> **TASK TO COMPLETE**: Where an entry contains a picture, skip the picture and write out everything else exactly.

> **DATA TO USE**:
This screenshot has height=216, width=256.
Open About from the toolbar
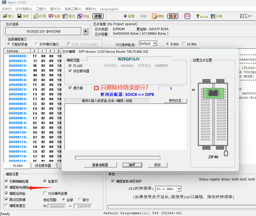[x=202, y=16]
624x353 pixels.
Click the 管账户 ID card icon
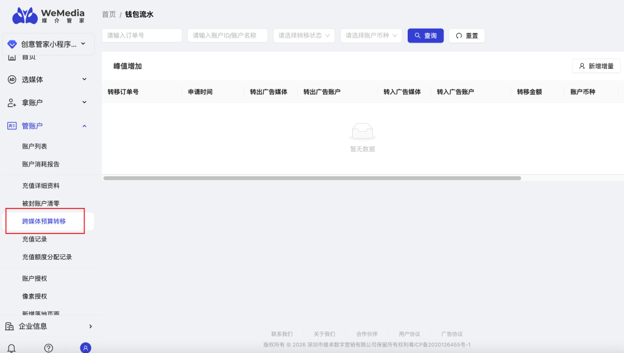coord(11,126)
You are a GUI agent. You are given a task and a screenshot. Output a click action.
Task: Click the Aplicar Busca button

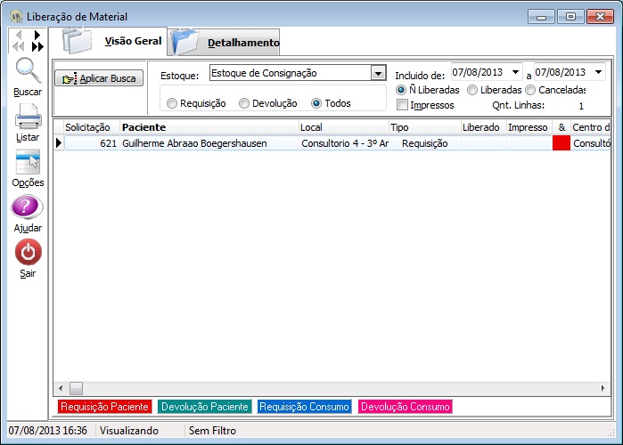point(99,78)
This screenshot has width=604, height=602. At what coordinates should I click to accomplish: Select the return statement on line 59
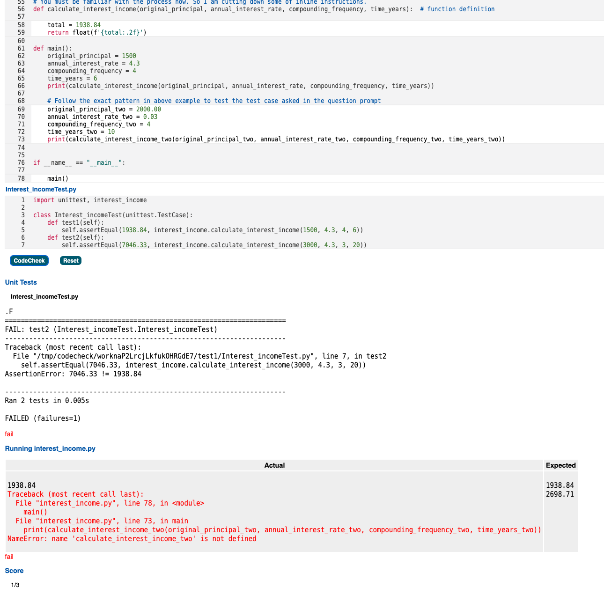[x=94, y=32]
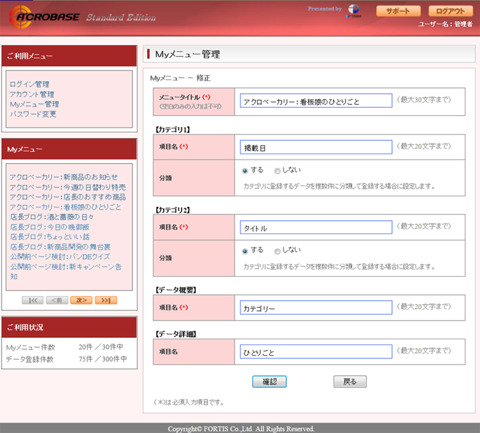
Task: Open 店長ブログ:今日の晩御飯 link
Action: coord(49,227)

> **SOLUTION**:
This screenshot has height=216, width=256.
Open About from the toolbar
[x=202, y=16]
624x353 pixels.
Click the 管账户 ID card icon
coord(11,126)
You are a GUI agent. You are given a task and a screenshot. Output a click action.
Task: Click the Aplicar Busca button

point(99,78)
This screenshot has width=604, height=602. At what coordinates should I click to accomplish: Select the return statement on line 59
[x=94, y=32]
Task: Open 店長ブログ:今日の晩御飯 link
Action: coord(49,227)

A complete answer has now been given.